The breakthrough was to stop trying to encode the shape in the class and encode
it per call, with __getitem__:
repo[Shape] returns a lightweight clone of the repository bound to Shape for
the next call, clone-and-cast: copy.copy(self) plus a cast to
Repository[Model, Shape]. The runtime gets the shape (to project the columns
and build the narrow object); the type checker gets the cast (so the return type
is Shape, not the full DTO). The two needs that couldn't be met by one
mechanism are split across the two worlds that can each serve one of them. The
projection recipe covers it from the user's side.
It is a small amount of extra code, and it buys the signature we wanted all
along: repo[TaskCard].first(...) -> TaskCard | None. The alternatives we
weighed and rejected, currying (repo.first(Shape)(...)) or a shape= keyword
argument, either traded one kind of boilerplate for another (a fan of
_FirstCurried / _ListCurried protocols to keep the curried calls typed) or
gave up the projection sugar entirely. repo[Shape] reads cleanly at the call
site and keeps the internals small, so it won.
The honest footnote, the same one that governs the key type: the projection
mechanism is runtime-checked, not statically guaranteed to be a subset of the
model. If Shape names a field the model doesn't have, you find out at the
query, not at the type level. Indexed access types would let the checker prove
the subset relationship; until then, the cast is the seam where we trade a static
guarantee for a runtime one, deliberately, and in one place.
The design we chose¶
Given the constraint, the goal was the least boilerplate that still type-checks honestly:
PKTdefaults toint. Most tables are keyed by an integer, so most repositories declare nothing and still get a checked id,repo.get("oops")is an error with zero extra typing.PKTis the last type parameter. A non-int key costs exactly one token (str,uuid.UUID) in a slot the common case never touches.pk_columnaccepts a column reference at runtime.pk_column = Page.url_hashis checked against the model and reads naturally, even though, per the rules above, it cannot feed the static key type. That stays inPKT.

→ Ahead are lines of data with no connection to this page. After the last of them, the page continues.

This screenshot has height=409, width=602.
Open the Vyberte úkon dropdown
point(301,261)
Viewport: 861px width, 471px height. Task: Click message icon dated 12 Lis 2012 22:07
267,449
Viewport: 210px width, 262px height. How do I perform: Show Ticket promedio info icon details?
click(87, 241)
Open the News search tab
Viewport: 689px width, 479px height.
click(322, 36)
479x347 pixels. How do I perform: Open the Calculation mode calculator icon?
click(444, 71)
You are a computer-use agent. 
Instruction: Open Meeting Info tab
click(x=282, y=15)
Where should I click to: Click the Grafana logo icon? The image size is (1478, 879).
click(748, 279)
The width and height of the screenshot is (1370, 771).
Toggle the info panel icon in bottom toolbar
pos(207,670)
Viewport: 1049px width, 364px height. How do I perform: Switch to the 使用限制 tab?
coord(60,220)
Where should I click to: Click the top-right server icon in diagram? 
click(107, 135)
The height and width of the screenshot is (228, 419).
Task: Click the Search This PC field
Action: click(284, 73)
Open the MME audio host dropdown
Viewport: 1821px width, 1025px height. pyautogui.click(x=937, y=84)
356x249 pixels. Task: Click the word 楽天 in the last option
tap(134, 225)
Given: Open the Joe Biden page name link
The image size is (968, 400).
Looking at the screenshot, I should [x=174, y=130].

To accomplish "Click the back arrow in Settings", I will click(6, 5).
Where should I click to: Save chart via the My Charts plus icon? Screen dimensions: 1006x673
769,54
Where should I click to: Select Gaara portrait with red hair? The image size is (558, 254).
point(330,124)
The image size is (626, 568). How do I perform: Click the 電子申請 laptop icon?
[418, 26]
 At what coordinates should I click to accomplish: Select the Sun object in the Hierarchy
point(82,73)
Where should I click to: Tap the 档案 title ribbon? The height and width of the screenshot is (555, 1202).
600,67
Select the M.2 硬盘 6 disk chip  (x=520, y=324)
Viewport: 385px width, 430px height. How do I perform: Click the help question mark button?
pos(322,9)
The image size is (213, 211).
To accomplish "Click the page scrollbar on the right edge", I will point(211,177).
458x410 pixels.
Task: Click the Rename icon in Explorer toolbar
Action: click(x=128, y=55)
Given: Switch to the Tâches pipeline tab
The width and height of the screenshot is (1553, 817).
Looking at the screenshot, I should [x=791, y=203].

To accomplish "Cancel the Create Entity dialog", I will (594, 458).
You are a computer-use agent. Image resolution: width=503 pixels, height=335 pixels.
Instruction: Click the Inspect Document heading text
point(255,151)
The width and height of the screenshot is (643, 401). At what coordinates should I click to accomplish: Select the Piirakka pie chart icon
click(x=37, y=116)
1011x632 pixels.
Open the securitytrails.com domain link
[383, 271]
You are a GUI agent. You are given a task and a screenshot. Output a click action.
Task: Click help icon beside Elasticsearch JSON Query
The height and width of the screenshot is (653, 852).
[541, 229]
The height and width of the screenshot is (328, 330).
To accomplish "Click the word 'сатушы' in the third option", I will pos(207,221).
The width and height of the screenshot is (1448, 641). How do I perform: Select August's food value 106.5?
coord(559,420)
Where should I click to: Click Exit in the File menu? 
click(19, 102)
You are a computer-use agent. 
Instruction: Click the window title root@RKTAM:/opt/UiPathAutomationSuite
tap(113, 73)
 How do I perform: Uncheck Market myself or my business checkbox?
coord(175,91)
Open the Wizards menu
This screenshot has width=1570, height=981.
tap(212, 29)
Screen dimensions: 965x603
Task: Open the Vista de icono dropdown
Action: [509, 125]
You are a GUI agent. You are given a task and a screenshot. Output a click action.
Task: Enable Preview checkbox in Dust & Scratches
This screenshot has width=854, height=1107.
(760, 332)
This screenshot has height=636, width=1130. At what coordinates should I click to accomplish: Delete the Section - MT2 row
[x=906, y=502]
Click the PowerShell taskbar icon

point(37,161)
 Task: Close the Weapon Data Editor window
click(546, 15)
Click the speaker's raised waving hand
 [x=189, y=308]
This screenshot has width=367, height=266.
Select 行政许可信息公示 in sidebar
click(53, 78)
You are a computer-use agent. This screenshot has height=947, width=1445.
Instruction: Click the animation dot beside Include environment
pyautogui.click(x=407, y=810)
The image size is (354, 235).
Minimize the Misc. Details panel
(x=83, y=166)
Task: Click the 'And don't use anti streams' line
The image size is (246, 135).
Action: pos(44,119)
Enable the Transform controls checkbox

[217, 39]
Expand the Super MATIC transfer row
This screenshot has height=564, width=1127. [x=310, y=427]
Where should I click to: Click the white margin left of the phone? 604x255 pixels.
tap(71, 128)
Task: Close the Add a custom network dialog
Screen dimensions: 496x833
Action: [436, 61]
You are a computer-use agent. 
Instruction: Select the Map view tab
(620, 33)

The split is deliberate: the column's name is a runtime concern
(pk_column), the key's type is a static one (PKT). Python cannot bridge
them for us, so we state each in the one place that can.
You declare the key type exactly once. There is no projection that avoids it, and pretending otherwise would mean lying to the checker. When indexed access types land in some future Python, this page gets shorter.